Luo Luo Zheng

Bioactive interpenetrating polymer network hydrogels that support corneal epithelial wound healing

The development and characterization of collagen-coupled poly(ethylene glycol)/poly(acrylic acid) (PEG/PAA) interpenetrating polymer network hydrogels is described. Quantitative amino acid analysis and FITC-labeling of collagen were used to determine the amount and distribution of collagen on the surface of the hydrogels. The bioactivity of the coupled collagen was detected by a conformation-specific antibody and was found to vary with the concentration of collagen reacted to the photochemically functionalized hydrogel surfaces. A wound healing assay based on an organ culture model demonstrated that this bioactive surface supports epithelial wound closure over the hydrogel but at a decreased rate relative to sham wounds. Implantation of the hydrogel into the corneas of live rabbits demonstrated that epithelial cell migration is supported by the material, although the rate of migration and morphology of the epithelium were not normal. The results from the study will be used as a guide toward the optimization of bioactive hydrogels with promise in corneal implant applications such as a corneal onlay and an artificial cornea.

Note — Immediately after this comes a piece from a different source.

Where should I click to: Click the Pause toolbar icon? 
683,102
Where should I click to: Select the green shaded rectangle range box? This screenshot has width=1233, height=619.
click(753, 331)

Toward the development of an artificial cornea: Improved stability of interpenetrating polymer networks

A novel interpenetrating network (IPN) based on poly(ethylene glycol) (PEG) and poly(acrylic acid) was developed and its use as an artificial cornea was evaluated in vivo. The in vivo results of a first set of corneal inlays based on PEG-diacrylate precursor showed inflammation of the treated eyes and haze in the corneas. The insufficient biocompatibility could be correlated to poor long-term stability of the implant caused by hydrolytic degradation over time. Adapting the hydrogel chemistry by replacing hydrolysable acrylate functionalities with stable acrylamide functionalities was shown to increase the long-term stability of the resulting IPNs under hydrolytic conditions. This new set of hydrogel implants now shows increased biocompatibility in vivo. Rabbits with corneal inlay implants are healthy and have clear cornea and non-inflamed eyes for up to 6 months after implantation.

Interpenetrating polymer network hydrogel scaffolds for artificial cornea periphery.

Three-dimensional scaffolds based on inverted colloidal crystals (ICCs) were fabricated from sequentially polymerized interpenetrating polymer network (IPN) hydrogels of poly(ethyleneglycol) and poly(acrylic acid). This high-strength, high-water-content IPN hydrogel may be suitable for use in an artificial cornea application. Development of a highly porous, biointegrable region at the periphery of the artificial cornea device is critical to long-term retention of the implant. The ICC fabrication technique produced scaffolds with well-controlled, tunable pore and channel dimensions. When surface functionalized with extracellular matrix proteins, corneal fibroblasts were successfully cultured on IPN hydrogel scaffolds, demonstrating the feasibility of these gels as materials for the artificial cornea porous periphery. Porous hydrogels with and without cells were visualized non-invasively in the hydrated state using variable-pressure scanning electron microscopy.

Biocompatibility of poly(ethylene glycol) and poly(acrylic acid) interpenetrating network hydrogel by intrastromal implantation in rabbit cornea

We evaluated the biocompatibility of a poly(ethylene glycol) and poly(acrylic acid) (PEG/PAA) interpenetrating network hydrogel designed for artificial cornea in a rabbit model. PEG/PAA hydrogel measuring 6 mm in diameter was implanted in the corneal stroma of twelve rabbits. Stromal flaps were created with a microkeratome. Randomly, six rabbits were assigned to bear the implant for 2 months, two rabbits for 6 months, two rabbits for 9 months, one rabbit for 12 months, and one rabbit for 16 months. Rabbits were evaluated monthly. After the assigned period, eyes were enucleated, and corneas were processed for histology and immunohistochemistry. There were clear corneas in three of six rabbits that had implantation of hydrogel for 2 months. In the six rabbits with implant for 6 months or longer, the corneas remained clear in four. There was a high rate of epithelial defect and corneal thinning in these six rabbits. One planned 9-month rabbit developed extrusion of implant at 4 months. The cornea remained clear in the 16-month rabbit but histology revealed epithelial in-growth. Intrastromal implantation of PEG/PAA resulted in a high rate of long-term complications.